Pixel coordinate grounding data

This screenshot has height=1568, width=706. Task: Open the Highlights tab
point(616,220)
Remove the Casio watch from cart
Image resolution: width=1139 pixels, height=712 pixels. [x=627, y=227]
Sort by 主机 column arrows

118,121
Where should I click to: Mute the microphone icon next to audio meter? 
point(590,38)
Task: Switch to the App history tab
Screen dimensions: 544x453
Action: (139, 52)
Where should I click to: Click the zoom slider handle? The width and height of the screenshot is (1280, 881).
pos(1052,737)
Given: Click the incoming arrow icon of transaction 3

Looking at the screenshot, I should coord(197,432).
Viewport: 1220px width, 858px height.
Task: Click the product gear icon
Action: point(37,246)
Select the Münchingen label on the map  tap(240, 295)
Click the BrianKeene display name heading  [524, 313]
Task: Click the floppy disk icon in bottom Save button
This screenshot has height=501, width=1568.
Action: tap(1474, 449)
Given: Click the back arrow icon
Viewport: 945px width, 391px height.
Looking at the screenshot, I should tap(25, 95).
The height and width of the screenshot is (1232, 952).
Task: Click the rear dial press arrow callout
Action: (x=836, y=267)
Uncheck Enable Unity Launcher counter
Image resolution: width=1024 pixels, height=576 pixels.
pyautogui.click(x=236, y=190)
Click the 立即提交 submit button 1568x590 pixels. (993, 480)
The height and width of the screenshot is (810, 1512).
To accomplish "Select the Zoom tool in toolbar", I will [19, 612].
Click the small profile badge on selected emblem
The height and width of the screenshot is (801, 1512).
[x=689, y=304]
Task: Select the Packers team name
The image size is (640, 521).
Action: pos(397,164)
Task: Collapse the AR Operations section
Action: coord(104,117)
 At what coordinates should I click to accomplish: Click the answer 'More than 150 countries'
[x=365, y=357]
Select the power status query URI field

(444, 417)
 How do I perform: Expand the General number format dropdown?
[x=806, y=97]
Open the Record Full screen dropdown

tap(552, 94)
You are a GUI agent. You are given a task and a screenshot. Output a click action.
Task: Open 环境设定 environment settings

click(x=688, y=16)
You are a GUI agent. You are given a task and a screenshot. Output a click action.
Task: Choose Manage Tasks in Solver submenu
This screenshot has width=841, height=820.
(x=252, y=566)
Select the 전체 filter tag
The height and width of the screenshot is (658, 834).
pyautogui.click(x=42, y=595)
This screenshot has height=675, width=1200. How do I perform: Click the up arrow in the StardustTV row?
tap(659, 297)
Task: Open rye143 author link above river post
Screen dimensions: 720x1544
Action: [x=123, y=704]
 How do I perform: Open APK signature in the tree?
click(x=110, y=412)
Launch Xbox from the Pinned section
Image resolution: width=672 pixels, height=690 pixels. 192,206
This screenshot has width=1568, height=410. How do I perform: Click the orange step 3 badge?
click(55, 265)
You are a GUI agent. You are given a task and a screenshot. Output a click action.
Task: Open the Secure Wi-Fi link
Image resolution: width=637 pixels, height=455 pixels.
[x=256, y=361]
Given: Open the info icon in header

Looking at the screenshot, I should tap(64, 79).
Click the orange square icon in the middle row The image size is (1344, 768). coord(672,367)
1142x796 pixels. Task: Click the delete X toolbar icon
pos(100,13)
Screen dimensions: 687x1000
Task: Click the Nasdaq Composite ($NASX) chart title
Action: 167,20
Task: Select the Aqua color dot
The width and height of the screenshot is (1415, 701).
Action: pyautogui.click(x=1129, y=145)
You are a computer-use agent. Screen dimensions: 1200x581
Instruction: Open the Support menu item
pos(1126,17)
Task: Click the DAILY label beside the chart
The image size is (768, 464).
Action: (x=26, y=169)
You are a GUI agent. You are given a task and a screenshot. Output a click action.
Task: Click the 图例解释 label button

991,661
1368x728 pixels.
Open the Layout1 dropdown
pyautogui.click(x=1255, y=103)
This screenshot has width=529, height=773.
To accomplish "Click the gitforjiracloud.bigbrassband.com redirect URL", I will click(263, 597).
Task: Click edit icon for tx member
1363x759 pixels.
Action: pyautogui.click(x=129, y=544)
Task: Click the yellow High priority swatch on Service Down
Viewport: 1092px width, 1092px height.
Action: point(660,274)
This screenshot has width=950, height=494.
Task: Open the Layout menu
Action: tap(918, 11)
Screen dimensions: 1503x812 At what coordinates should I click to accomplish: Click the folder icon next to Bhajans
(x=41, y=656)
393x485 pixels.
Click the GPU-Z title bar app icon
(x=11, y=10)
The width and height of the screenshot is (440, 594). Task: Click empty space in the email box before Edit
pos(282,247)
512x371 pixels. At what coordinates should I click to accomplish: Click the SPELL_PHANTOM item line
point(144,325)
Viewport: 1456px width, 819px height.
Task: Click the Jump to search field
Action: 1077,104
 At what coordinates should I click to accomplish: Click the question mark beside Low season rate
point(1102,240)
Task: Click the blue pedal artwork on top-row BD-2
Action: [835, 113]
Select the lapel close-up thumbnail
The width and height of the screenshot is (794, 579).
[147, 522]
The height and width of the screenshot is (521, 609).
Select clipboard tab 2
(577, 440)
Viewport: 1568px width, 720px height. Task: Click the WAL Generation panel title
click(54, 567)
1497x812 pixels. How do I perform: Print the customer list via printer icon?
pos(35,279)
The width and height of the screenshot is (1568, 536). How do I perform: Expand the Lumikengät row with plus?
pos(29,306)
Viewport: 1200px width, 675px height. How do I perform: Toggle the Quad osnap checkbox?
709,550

### Task
Set down again, word for word, the stretch of records from the line with "Given: Click the back arrow icon" to the line with "The height and width of the screenshot is (810, 1512).", both of those lines included.

### Reply
Given: Click the back arrow icon
Viewport: 945px width, 391px height.
Looking at the screenshot, I should tap(25, 95).
The height and width of the screenshot is (1232, 952).
Task: Click the rear dial press arrow callout
Action: (x=836, y=267)
Uncheck Enable Unity Launcher counter
Image resolution: width=1024 pixels, height=576 pixels.
pyautogui.click(x=236, y=190)
Click the 立即提交 submit button 1568x590 pixels. (993, 480)
The height and width of the screenshot is (810, 1512).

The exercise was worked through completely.